Thursday, November 7, 2013

Human Rights and Drone Strikes

Recently, due to human rights examinations from different groups globally. the United States use of unmanned aerial vehicles, also known as UAVs or drones, has come into consideration for treatment as a human rights abuse. People that support this claim state that drone strikes are inherently destructive, and cause unnecessary collateral damage. They also state that the use of unmanned vehicles is unethical, primarily because it does not provide an opportunity for a human conscience to provide intervention.

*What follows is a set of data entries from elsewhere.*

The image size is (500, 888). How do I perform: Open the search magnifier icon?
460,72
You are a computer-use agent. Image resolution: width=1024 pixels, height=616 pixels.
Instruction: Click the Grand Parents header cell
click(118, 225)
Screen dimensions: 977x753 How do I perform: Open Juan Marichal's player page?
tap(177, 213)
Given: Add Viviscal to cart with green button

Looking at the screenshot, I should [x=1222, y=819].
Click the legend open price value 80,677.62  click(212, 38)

To these claims, I respond. What is it about drone strikes that cause collateral damage that is inherently worse than regular air strikes that do the same? Is it because we give human operators the benefit of the doubt while holding their mechanical and computational counterparts to a higher standard? I believe that there is no difference between drone-caused damage and human-caused damage. To a degree, greater atrocities have been committed by humans than drones in the past. Drones are programmed to follow a specific set of instructions, while humans are capable of choice; choice that is not always for the better. One very pertinent example of this is the My Lai massacre. This massacre occurred at the hands of human soldiers in Vietnam in the days before drones were used at all. This example is also pertinent because it shows the power of leadership in the army. When a superior gives an order, soldiers are obligated to follow regardless of the order. In very few cases do soldiers disobey direct orders, which brings human operators back full circle. On the battlefield, because of the obedience instilled into each individual soldier, soldiers become in similar likeness to drones. That is not to say that they are not capable of free choice, but that they deny themselves that choice in their service.

In light of everything said above, I believe that the focus for these human rights groups should not be on drones, but on the needless and collateral destruction of war zones. Drones present an easy target for groups to work against, but they are not the source for the damage that people truly protest. They are merely tools from which actions occur.